Comet Shoemaker Levy 9: The Biggest Impact Of This Large Object
In July 1994, a vast comet 2 km in diameter hit Jupiter with the force of 300 million atomic bombs, followed by another 20 impacts that set fire to the clouds of the gaseous planet for six successive days. This was the first time in history that humanity managed to witness live what a planetary collision of colossal magnitudes can do. What happened to Jupiter after impact, and what have we learned since then?
let’s go to start! “Introduction”
THE GREAT DISCOVERY
In 1993 a group of astronomers formed by the couple Carolyn and Eugene Shoemaker and David Levy was conducting research at the Palomar Observatory in California in the USA, when they discovered a massive spot by pure chance in the image records.
It was nothing more and nothing less than a vast periodic comet 2 km in diameter that had been captured by the gravitational pull of Jupiter, which was named Shoemaker-Levy9 in honor of the discoverers.

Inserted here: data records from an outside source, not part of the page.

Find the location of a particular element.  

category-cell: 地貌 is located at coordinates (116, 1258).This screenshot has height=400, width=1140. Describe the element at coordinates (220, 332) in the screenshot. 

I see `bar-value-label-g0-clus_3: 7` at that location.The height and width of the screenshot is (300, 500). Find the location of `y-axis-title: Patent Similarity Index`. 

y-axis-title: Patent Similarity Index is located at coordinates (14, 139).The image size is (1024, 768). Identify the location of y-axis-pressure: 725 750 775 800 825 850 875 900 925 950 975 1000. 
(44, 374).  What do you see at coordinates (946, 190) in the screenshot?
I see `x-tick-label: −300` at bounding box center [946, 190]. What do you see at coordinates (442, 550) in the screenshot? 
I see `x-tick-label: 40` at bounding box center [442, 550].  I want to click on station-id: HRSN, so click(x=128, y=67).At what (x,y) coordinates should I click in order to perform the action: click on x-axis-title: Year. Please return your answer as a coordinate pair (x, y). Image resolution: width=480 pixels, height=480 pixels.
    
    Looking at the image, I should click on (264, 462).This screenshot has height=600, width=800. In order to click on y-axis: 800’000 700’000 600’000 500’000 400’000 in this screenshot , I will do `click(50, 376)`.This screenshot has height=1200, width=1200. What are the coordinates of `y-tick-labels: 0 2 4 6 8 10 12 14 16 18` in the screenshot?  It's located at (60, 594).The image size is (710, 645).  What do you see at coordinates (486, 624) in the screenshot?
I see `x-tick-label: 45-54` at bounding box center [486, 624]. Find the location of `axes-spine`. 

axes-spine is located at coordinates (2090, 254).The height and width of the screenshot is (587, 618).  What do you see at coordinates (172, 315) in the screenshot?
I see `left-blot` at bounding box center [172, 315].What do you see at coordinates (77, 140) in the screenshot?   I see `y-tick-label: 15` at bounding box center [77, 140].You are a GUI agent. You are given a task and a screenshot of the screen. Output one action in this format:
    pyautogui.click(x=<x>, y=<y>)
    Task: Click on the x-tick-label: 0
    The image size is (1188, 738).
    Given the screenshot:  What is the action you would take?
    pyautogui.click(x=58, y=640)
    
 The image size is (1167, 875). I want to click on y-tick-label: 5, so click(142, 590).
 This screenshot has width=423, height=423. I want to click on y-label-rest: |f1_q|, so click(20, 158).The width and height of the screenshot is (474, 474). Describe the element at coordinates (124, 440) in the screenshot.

This was an extremely unusual event because although hundreds of comets are known in the solar system, this was the first time that one captured by the gravity of a planet instead of the gravity of the sun was observed.
Usually, periodic comets are those that orbit the sun in less than 200 years, but Jupiter is so massive and its gravitational attraction force so great that it can capture any object that gets too close to it; in fact, astronomers believe that many of its moons are asteroids that were captured by Jupiter and never managed to escape its gravitational field.
The image of the discovery gave the first proof that it was a strange comet since it had multiple nuclei in a region approximately 50 arcseconds long; for reference, common comets usually have a single nucleus. In contrast, Shoemaker-Levy9 had about 20, which indicated that something must have happened in the past that fragmented it into several pieces.